# Grid Work with Baby Girl! (Plus Epic Fall)



## Brighteyes (Mar 8, 2009)

I was going to put this in the critique section (so if you can tell anything from it, speak up!), but the quality turned out _horrible_. Meh. But I really wanted to post something of Baby Girl jumping, so here it is! She's just so cute. For a gaited horse, not bad jumping either!







 

And me hitting the standard. Like a boss.





 





 

And here's my trainer jumping my horse.


----------



## farmpony84 (Apr 21, 2008)

I was getting ready to tell you that either your horse was gaited or it was really strung out and then I re-read your post. That's pretty darn good for a gaited horse! I'm impressed.

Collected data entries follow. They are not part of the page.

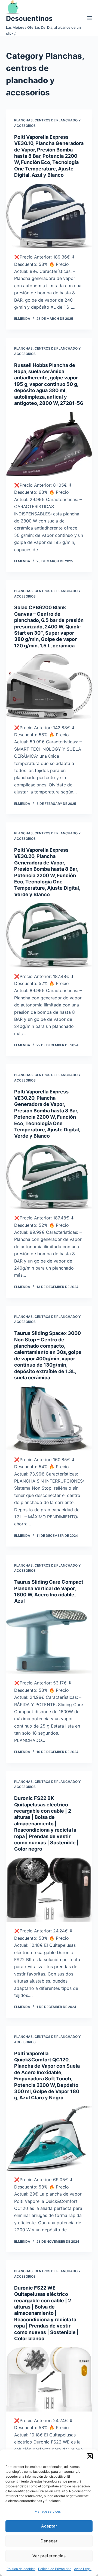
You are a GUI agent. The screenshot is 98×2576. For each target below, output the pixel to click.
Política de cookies (21, 2569)
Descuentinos (29, 18)
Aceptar (49, 2526)
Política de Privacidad (54, 2569)
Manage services (48, 2511)
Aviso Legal (82, 2569)
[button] (90, 2456)
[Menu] (89, 18)
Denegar (49, 2540)
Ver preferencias (49, 2555)
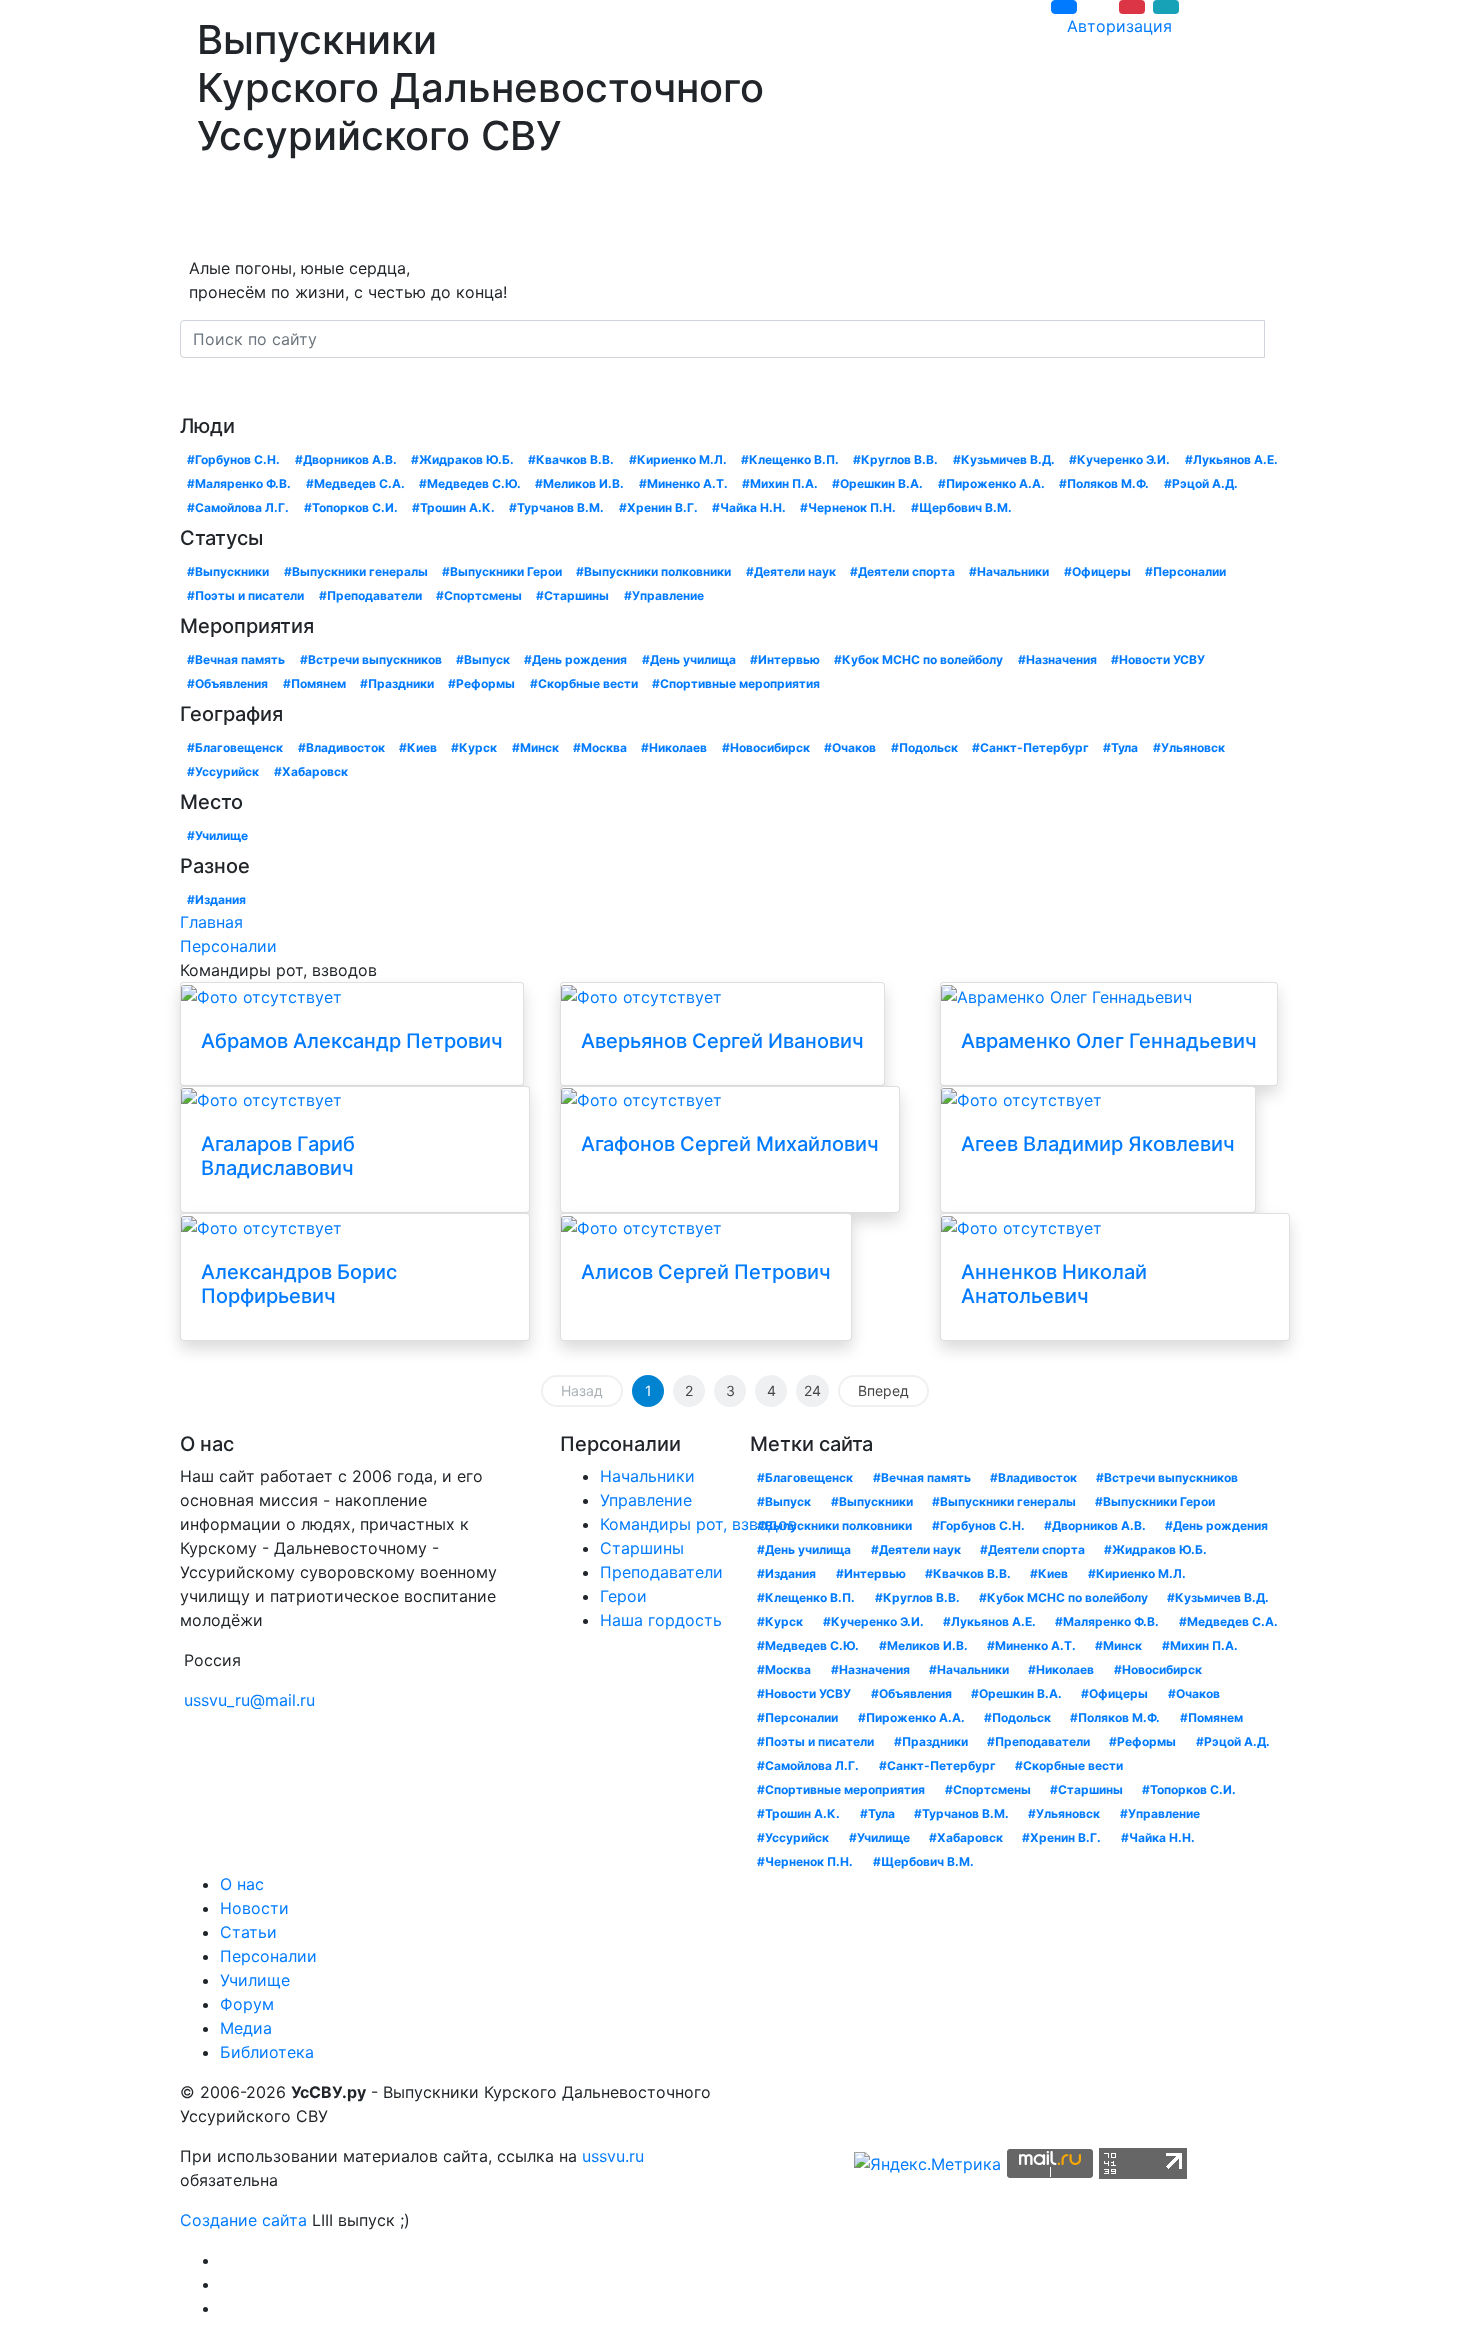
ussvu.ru (613, 2156)
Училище (624, 212)
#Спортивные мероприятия (736, 683)
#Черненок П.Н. (848, 507)
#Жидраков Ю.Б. (462, 459)
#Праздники (397, 683)
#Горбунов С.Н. (233, 459)
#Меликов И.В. (579, 483)
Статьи (398, 212)
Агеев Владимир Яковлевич (1098, 1144)
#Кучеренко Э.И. (1119, 459)
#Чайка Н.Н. (749, 507)
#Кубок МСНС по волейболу (918, 659)
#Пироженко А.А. (991, 483)
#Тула (1120, 747)
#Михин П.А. (780, 483)
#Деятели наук (791, 571)
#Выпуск (483, 659)
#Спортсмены (479, 595)
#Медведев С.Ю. (470, 483)
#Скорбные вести (584, 683)
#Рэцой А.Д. (1201, 483)
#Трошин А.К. (453, 507)
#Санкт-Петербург (1030, 747)
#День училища (689, 659)
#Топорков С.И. (351, 507)
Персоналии (508, 212)
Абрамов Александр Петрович (352, 1041)
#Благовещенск (235, 747)
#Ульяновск (1189, 747)
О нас (212, 212)
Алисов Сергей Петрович (706, 1272)
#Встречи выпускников (371, 659)
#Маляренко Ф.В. (239, 483)
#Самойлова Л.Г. (238, 507)
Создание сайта (243, 2220)
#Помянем (314, 683)
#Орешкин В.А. (877, 483)
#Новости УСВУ (1158, 659)
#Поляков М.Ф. (1104, 483)
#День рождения (575, 659)
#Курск (474, 747)
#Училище (217, 835)
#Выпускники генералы (356, 571)
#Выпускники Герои (502, 571)
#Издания (216, 899)
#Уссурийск (223, 771)
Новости (302, 212)
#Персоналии (1185, 571)
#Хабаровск (311, 771)
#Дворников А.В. (346, 459)
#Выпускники (228, 571)
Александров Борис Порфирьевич (299, 1284)
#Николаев (674, 747)
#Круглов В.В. (895, 459)
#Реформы (481, 683)
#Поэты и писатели (245, 595)
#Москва (600, 747)
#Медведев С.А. (355, 483)
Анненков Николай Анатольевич (1054, 1284)
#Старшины (572, 595)
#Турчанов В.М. (556, 507)
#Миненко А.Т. (683, 483)
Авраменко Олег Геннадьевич (1109, 1041)
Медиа (788, 212)
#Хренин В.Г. (658, 507)
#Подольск (924, 747)
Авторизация (1119, 26)
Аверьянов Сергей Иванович (722, 1041)
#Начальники (1009, 571)
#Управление (664, 595)
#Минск (535, 747)
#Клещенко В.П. (790, 459)
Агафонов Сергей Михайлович (730, 1144)
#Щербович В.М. (961, 507)
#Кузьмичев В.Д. (1004, 459)
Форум (717, 212)
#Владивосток (341, 747)
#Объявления (227, 683)
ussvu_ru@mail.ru (249, 1700)
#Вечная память (236, 659)
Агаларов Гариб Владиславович (278, 1156)
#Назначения (1057, 659)
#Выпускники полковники (653, 571)
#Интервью (785, 659)
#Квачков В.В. (571, 459)
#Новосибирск (766, 747)
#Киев (418, 747)
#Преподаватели (370, 595)
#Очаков (850, 747)
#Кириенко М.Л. (678, 459)
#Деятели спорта (902, 571)
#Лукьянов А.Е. (1231, 459)
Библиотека (894, 212)
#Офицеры (1097, 571)
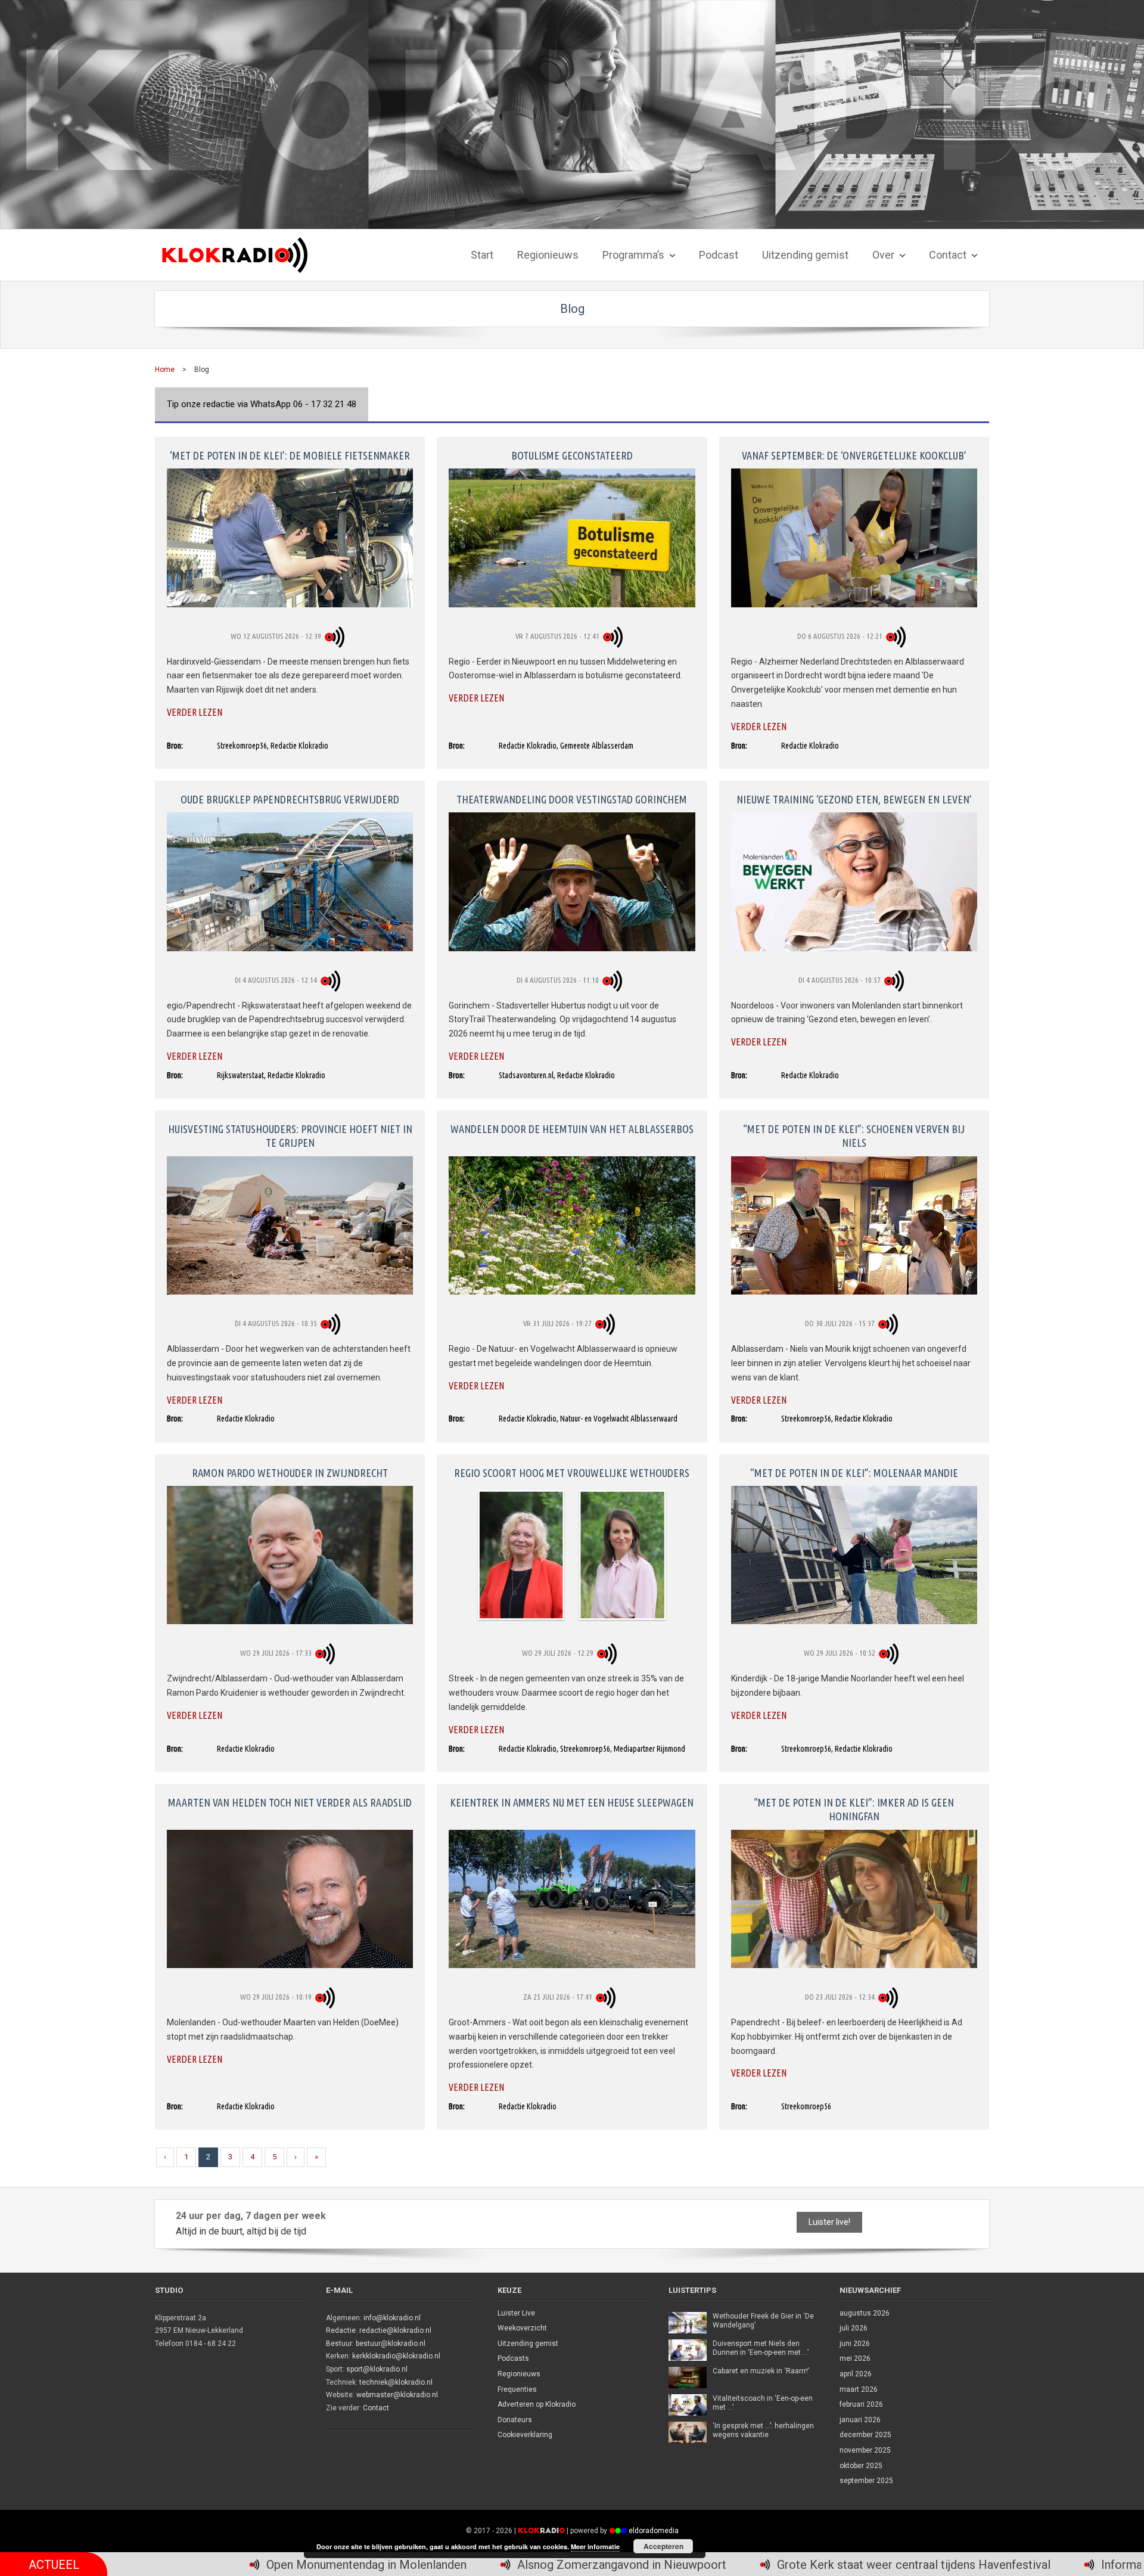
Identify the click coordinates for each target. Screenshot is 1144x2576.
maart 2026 (859, 2389)
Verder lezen (194, 712)
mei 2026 (855, 2358)
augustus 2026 (865, 2313)
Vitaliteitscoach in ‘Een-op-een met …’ (763, 2403)
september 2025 (866, 2480)
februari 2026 (861, 2404)
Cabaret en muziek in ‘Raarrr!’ (761, 2371)
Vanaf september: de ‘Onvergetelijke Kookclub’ (854, 455)
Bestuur (339, 2343)
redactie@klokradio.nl (395, 2330)
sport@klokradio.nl (377, 2369)
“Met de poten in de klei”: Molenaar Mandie (854, 1473)
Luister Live (516, 2313)
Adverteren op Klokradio (537, 2404)
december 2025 (865, 2435)
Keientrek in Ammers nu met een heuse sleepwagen (572, 1802)
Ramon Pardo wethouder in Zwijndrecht (290, 1473)
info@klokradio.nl (392, 2318)
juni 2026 (855, 2343)
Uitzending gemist (528, 2343)
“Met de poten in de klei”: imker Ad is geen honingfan (854, 1809)
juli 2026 (854, 2328)
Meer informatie (595, 2546)
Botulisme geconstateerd (572, 455)
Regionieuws (519, 2374)
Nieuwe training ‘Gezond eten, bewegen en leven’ (854, 799)
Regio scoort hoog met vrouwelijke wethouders (571, 1473)
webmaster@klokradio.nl (397, 2395)
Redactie (341, 2330)
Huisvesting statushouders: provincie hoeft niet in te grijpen (290, 1136)
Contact (376, 2408)
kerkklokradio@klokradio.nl (396, 2356)
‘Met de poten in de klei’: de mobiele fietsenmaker (290, 455)
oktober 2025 (861, 2466)
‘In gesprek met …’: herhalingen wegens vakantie (763, 2431)
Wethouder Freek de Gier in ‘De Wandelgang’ (763, 2321)
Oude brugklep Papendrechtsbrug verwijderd (290, 799)
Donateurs (515, 2420)
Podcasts (513, 2358)
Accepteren (663, 2546)
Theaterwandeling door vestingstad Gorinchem (571, 799)
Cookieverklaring (525, 2435)
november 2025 (865, 2450)
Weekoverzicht (522, 2328)
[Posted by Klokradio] (336, 636)
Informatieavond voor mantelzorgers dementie (945, 2565)
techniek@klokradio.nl (396, 2382)
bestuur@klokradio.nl (390, 2343)
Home (165, 369)
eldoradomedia (654, 2531)
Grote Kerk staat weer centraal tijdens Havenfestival (634, 2565)
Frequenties (517, 2389)
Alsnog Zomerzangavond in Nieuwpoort (342, 2565)
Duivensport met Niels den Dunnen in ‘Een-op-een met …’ (761, 2348)
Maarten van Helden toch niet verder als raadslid (290, 1802)
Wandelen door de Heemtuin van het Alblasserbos (572, 1129)
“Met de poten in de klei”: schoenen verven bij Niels (854, 1136)
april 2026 (856, 2374)
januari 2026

I couldn't figure out why you fell. I watched it a couple times, did the standard just kind of rip you off? Ouchie!


----------



## Brighteyes (Mar 8, 2009)

She wanted to drift out the opposite way (towards the camera), so I over cued to move over to the other direction. I hit the standard.


----------



## farmpony84 (Apr 21, 2008)

Mwhahahahahah!!!! I am the Queen of "Over correction"! We should start a club!!!


----------



## Brighteyes (Mar 8, 2009)

The _very_ first time I got to use a dressage whip, I over corrected insanely enough for my friends to make me this poster.


----------



## tempest (Jan 26, 2009)

I love how after you jump her she moves right back into her gait even though she looks like she's going to start to canter coming off of the jump in one of the videos.


----------



## Brighteyes (Mar 8, 2009)

She so funny about cantering jumps. We had a two stride set up at first. Most "normal" horses would jump the first cross rail, canter two strides, and jump the second one. My crazy little horse managed to canter one stride and pace the rest of the way, causing a major chip in. :lol: It freaked her out enough that the next time, she cantered both strides. She still isn't sure if she's suppose to canter away from the jumps at the end though!


----------



## DuffyDuck (Sep 27, 2011)

Brighteyes yours and Duffy could be twins- NO JOKE hahaha, she does pretty dances too when I hold a whip... you've progressed if you can tap yours ;D


----------



## PintoTess (Aug 18, 2010)

Thats very cute <3I was worried about her Tempo coming into the jumps but then I read your post  Shes pretty cool


----------